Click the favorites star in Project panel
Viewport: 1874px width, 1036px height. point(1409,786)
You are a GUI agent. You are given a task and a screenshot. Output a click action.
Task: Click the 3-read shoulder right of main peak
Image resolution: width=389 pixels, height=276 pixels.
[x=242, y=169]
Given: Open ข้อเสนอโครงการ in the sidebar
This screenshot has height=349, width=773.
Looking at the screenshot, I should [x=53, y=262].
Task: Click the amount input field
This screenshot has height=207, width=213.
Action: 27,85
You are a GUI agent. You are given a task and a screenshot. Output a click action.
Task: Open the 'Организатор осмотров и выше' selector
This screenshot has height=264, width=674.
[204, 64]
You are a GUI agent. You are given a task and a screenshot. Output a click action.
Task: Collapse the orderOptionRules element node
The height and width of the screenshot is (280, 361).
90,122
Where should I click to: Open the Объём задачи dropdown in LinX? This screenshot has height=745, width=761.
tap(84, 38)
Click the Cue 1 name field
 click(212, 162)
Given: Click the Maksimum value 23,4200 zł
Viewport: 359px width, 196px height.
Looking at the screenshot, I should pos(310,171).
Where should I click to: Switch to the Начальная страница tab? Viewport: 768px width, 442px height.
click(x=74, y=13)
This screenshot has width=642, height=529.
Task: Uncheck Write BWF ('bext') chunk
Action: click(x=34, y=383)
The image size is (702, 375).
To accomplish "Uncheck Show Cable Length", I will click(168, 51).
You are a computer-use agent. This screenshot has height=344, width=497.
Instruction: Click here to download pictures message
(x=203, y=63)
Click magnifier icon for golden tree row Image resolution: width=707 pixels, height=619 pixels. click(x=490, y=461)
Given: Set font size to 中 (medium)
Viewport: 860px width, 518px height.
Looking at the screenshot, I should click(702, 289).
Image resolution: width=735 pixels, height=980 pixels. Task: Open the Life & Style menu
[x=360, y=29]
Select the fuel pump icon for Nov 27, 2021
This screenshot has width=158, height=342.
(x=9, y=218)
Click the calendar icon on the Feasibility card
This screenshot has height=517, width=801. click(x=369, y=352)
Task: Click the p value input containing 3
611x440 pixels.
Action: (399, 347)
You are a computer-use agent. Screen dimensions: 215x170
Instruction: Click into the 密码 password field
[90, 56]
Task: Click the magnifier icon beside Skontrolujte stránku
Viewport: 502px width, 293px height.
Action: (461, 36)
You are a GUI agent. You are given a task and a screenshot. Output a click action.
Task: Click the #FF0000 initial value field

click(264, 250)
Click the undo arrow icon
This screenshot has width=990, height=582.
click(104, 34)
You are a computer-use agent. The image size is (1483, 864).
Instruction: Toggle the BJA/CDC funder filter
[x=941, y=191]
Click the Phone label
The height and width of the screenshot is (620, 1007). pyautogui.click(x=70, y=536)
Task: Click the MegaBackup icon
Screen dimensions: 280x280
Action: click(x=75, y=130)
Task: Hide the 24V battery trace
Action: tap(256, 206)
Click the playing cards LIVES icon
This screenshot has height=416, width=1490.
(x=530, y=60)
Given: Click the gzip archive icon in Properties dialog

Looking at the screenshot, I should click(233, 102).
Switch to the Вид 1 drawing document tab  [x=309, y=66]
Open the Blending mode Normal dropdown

* * * * * * * * *

Print out every record again, exactly and in full.

Click the favorites star in Project panel
Viewport: 1874px width, 1036px height. point(1409,786)
You are a GUI agent. You are given a task and a screenshot. Output a click action.
Task: Click the 3-read shoulder right of main peak
Image resolution: width=389 pixels, height=276 pixels.
[x=242, y=169]
Given: Open ข้อเสนอโครงการ in the sidebar
This screenshot has height=349, width=773.
Looking at the screenshot, I should [x=53, y=262].
Task: Click the amount input field
This screenshot has height=207, width=213.
Action: 27,85
You are a GUI agent. You are given a task and a screenshot. Output a click action.
Task: Open the 'Организатор осмотров и выше' selector
This screenshot has height=264, width=674.
[204, 64]
You are a GUI agent. You are given a task and a screenshot. Output a click action.
Task: Collapse the orderOptionRules element node
The height and width of the screenshot is (280, 361).
90,122
Where should I click to: Open the Объём задачи dropdown in LinX? This screenshot has height=745, width=761.
tap(84, 38)
Click the Cue 1 name field
 click(212, 162)
Given: Click the Maksimum value 23,4200 zł
Viewport: 359px width, 196px height.
Looking at the screenshot, I should pos(310,171).
Where should I click to: Switch to the Начальная страница tab? Viewport: 768px width, 442px height.
click(x=74, y=13)
This screenshot has width=642, height=529.
Task: Uncheck Write BWF ('bext') chunk
Action: click(x=34, y=383)
The image size is (702, 375).
To accomplish "Uncheck Show Cable Length", I will click(168, 51).
You are a computer-use agent. This screenshot has height=344, width=497.
Instruction: Click here to download pictures message
(x=203, y=63)
Click magnifier icon for golden tree row Image resolution: width=707 pixels, height=619 pixels. click(x=490, y=461)
Given: Set font size to 中 (medium)
Viewport: 860px width, 518px height.
Looking at the screenshot, I should click(702, 289).
Image resolution: width=735 pixels, height=980 pixels. Task: Open the Life & Style menu
[x=360, y=29]
Select the fuel pump icon for Nov 27, 2021
This screenshot has width=158, height=342.
(x=9, y=218)
Click the calendar icon on the Feasibility card
This screenshot has height=517, width=801. click(x=369, y=352)
Task: Click the p value input containing 3
611x440 pixels.
Action: (399, 347)
You are a computer-use agent. Screen dimensions: 215x170
Instruction: Click into the 密码 password field
[90, 56]
Task: Click the magnifier icon beside Skontrolujte stránku
Viewport: 502px width, 293px height.
Action: (461, 36)
You are a GUI agent. You are given a task and a screenshot. Output a click action.
Task: Click the #FF0000 initial value field

click(264, 250)
Click the undo arrow icon
This screenshot has width=990, height=582.
click(104, 34)
You are a computer-use agent. The image size is (1483, 864).
Instruction: Toggle the BJA/CDC funder filter
[x=941, y=191]
Click the Phone label
The height and width of the screenshot is (620, 1007). pyautogui.click(x=70, y=536)
Task: Click the MegaBackup icon
Screen dimensions: 280x280
Action: click(x=75, y=130)
Task: Hide the 24V battery trace
Action: tap(256, 206)
Click the playing cards LIVES icon
This screenshot has height=416, width=1490.
(x=530, y=60)
Given: Click the gzip archive icon in Properties dialog

Looking at the screenshot, I should click(233, 102).
Switch to the Вид 1 drawing document tab  [x=309, y=66]
Open the Blending mode Normal dropdown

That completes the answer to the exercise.